VOLUME 15 FEBRUARY 1998 NUMBER 2
Murdock Crystal ReceiverBY DAVE CROCKER
If you look on page 65 of McMahon's Vintage Radio no doubt your eyes will slowly drift over to page 64, to all those fantastic monster receivers like the I-P-501A made by the Wireless Specialty Apparatus Co. But, back on page 65 are shown some beautiful examples of really early component receivers, assembled by pre-1920s craftsmen unwilling to spend the big bucks for what the exotic items on page 64 cost (then and now)!
The early "board-type" receivers shown on page 65 are beautiful to behold. Imagine owning one. Well, I did imagine it, and the object of my imaginings was the Murdock long-wave receiver at the very top of that page. So, many years ago, I vowed to possess one for my very own someday. Because these sets are seldom parted with, I began the slow process of locating all the right parts to put one together.
Since the replica set consists entirely of Murdock parts, it took over two years to acquire the components needed to assemble this piece of 1915 technology, as shown in Figure 1.
Figure 1. The replica Murdock crystal set board-type receiver constructed with hard-to-find genuine Murdock components, including the older Murdock Type 55 headphones.
This receiver is comprised of a Murdock Type 334 loose coupler, a Murdock 43-plate variable condenser, a Murdock selective loading inductance, a Murdock 23-plate variable condenser and a Murdock silicon crystal detector with built-in phone condenser. All this fits nicely on a 17" x 13" decorative mahogany board.
For frosting on the cake, I added a pair of rare Murdock 2000-ohm, Type 55 headphones (which I had found in the original box!). These and an original Murdock metal nameplate really complete the piece.

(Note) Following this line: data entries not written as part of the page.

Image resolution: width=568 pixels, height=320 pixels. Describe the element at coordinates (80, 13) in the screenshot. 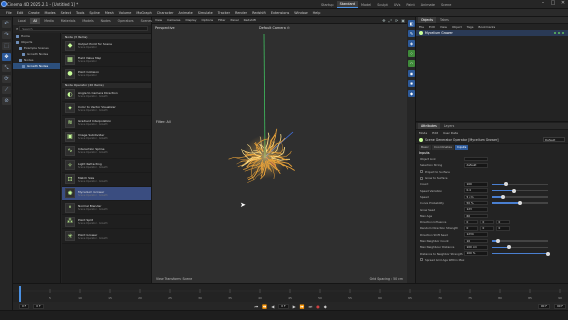

I see `menu-tools: Tools` at that location.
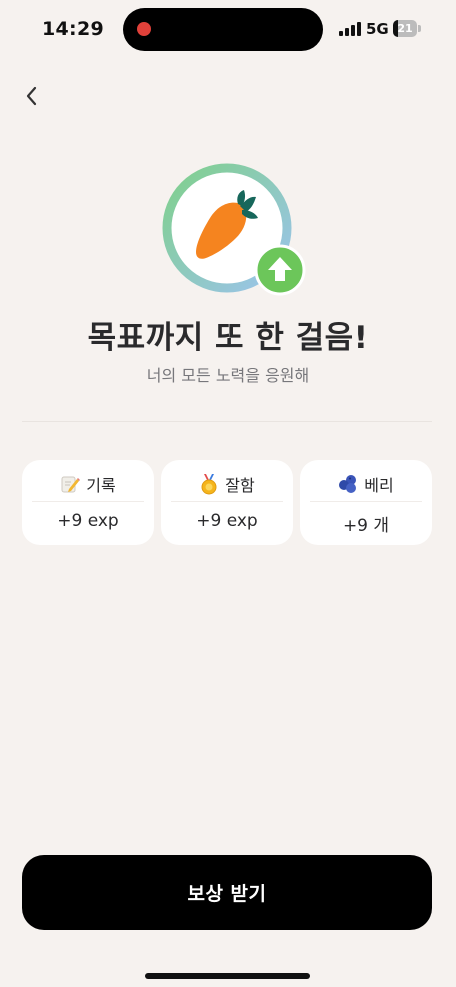  What do you see at coordinates (366, 502) in the screenshot?
I see `reward-card-berry: 베리 +9 개` at bounding box center [366, 502].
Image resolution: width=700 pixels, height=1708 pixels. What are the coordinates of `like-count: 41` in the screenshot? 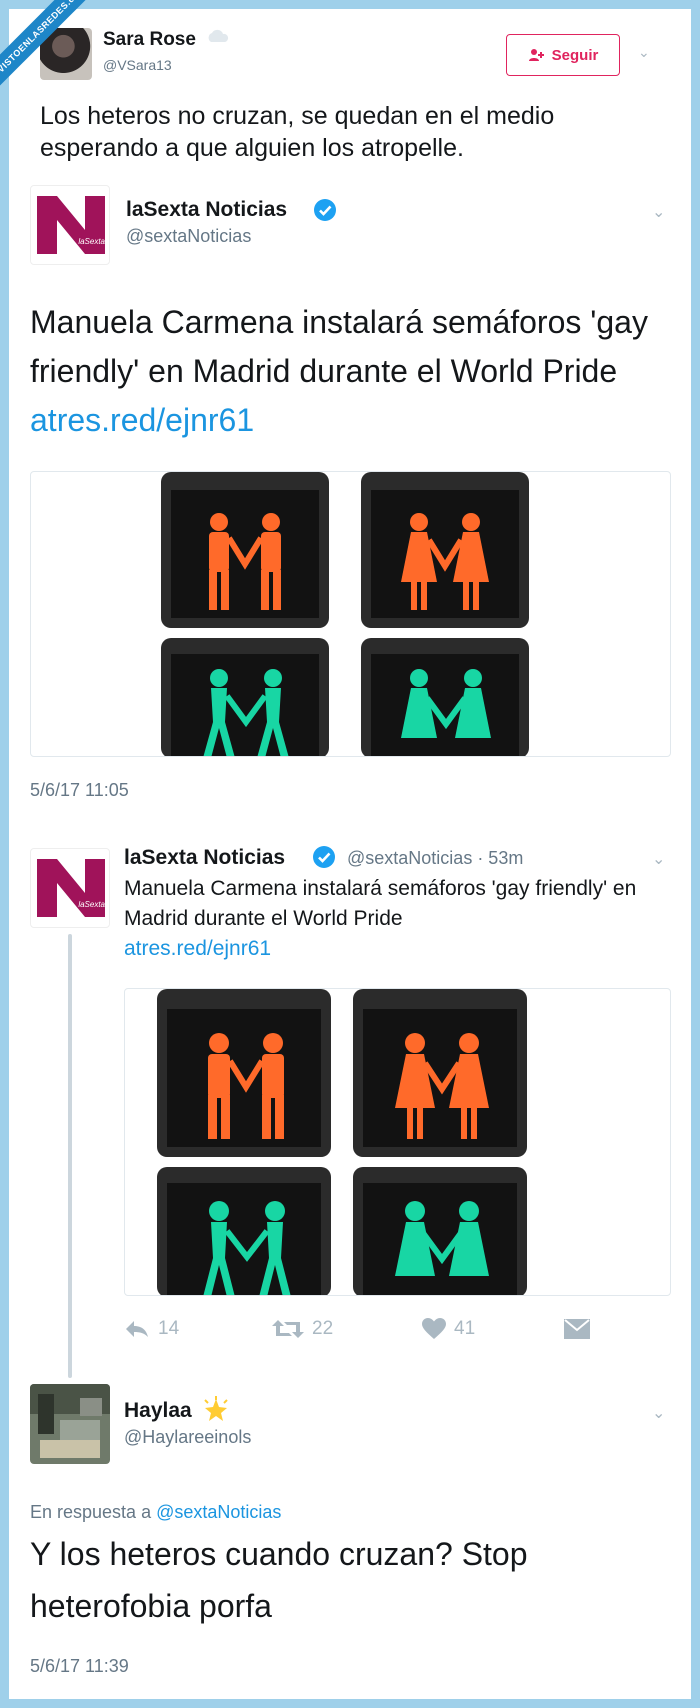 It's located at (465, 1328).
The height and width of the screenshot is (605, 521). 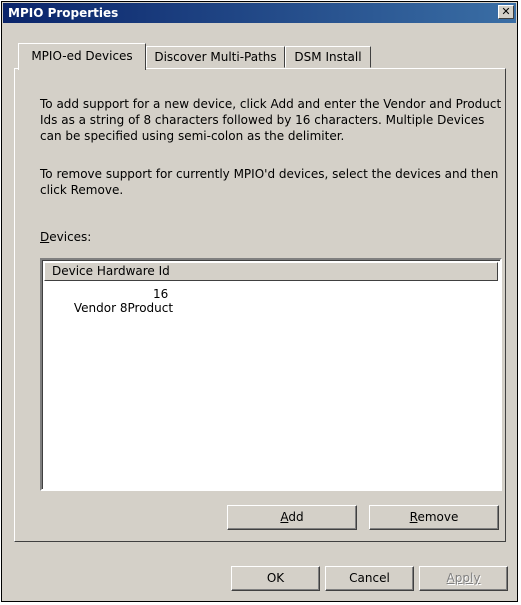 What do you see at coordinates (276, 578) in the screenshot?
I see `ok-button: OK` at bounding box center [276, 578].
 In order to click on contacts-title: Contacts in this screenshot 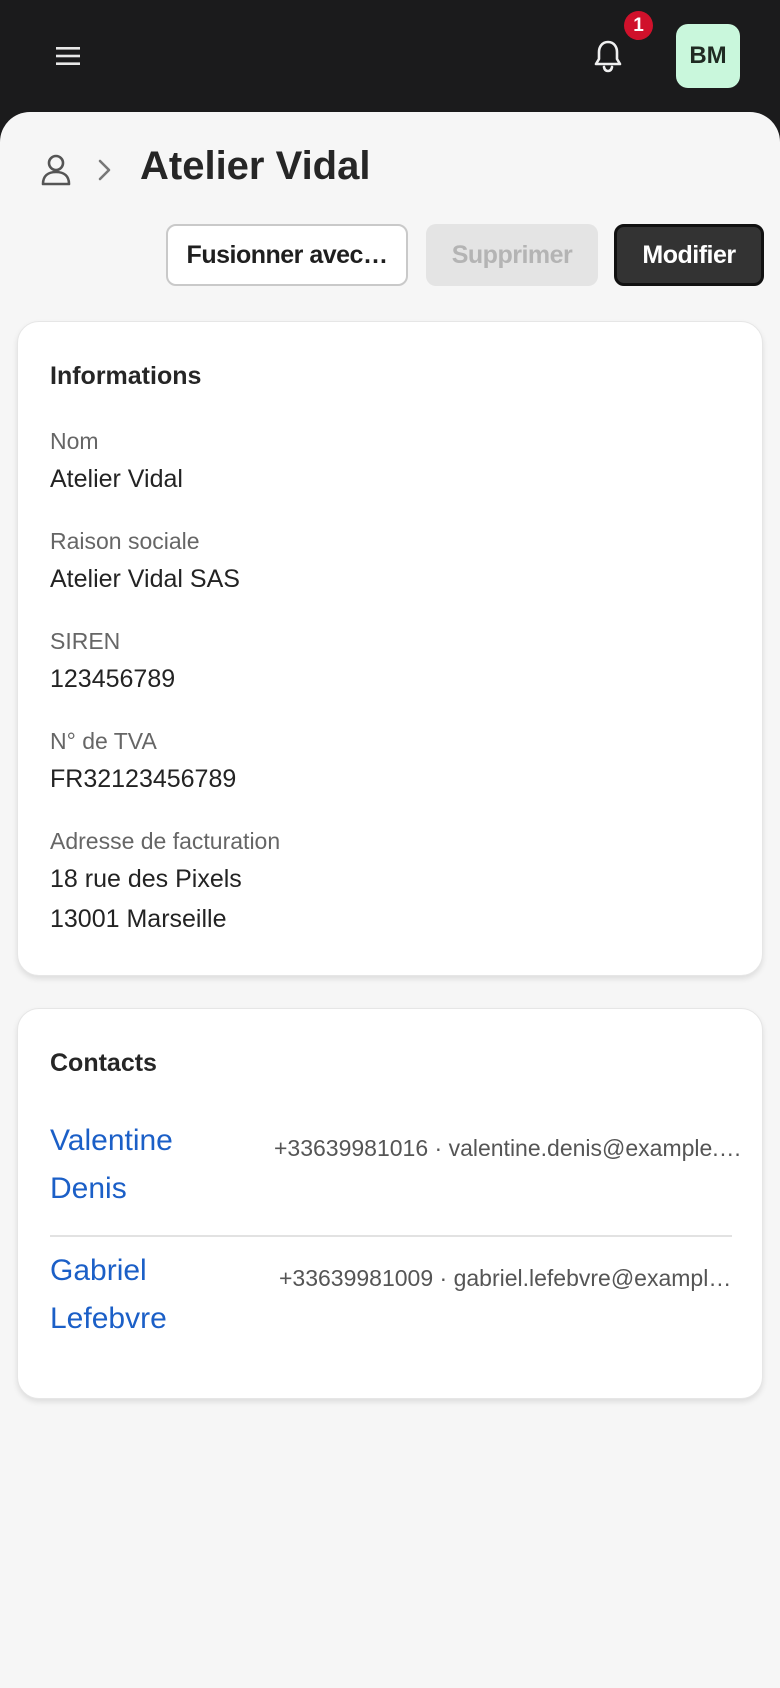, I will do `click(104, 1063)`.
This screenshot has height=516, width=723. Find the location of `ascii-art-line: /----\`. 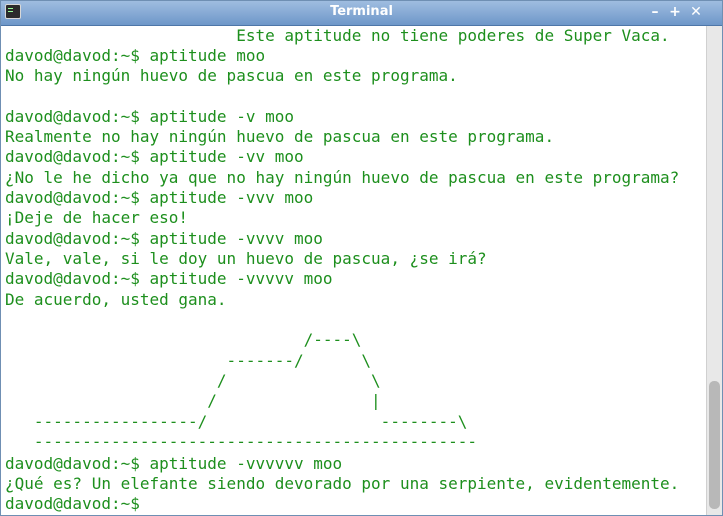

ascii-art-line: /----\ is located at coordinates (184, 340).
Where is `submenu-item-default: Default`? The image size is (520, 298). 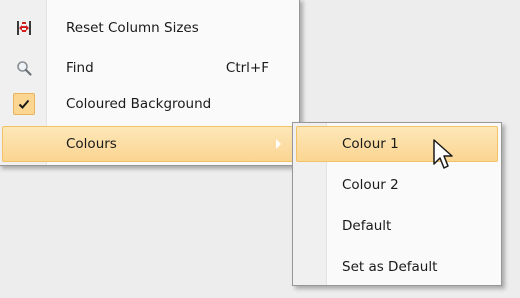
submenu-item-default: Default is located at coordinates (397, 226).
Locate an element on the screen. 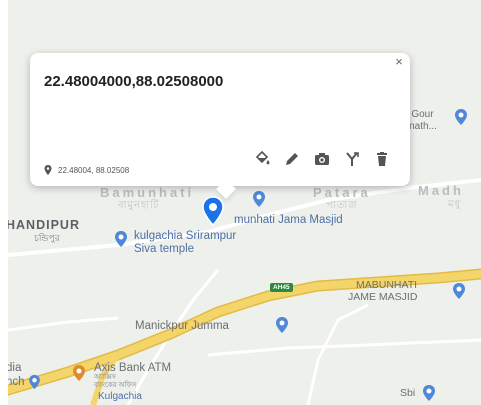 This screenshot has width=481, height=405. poi-label-axis-bank: Axis Bank ATM is located at coordinates (132, 368).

The wiring under the board was accomplished using old spaghetti-covered (a varnish-impregnated cloth tubing used for insulation) bus bar wire. Where the wire went through the upper surface of the board, I placed brown grommets for neatness and appearance. Authentic Murdock binding posts were used in the rear of the board (for the antenna connections) and in the front (for the headphone connections) and labeled such by stamping the lettering into the wood with a metal die.
And there you have it!
(Dave Crocker, 4B Beechwood Point Dr., Mashpee, MA 02649)
McMahon, Morgan E. Vintage Radio, Rolling Hills Estates, Cal.: Vintage Radio, 1981.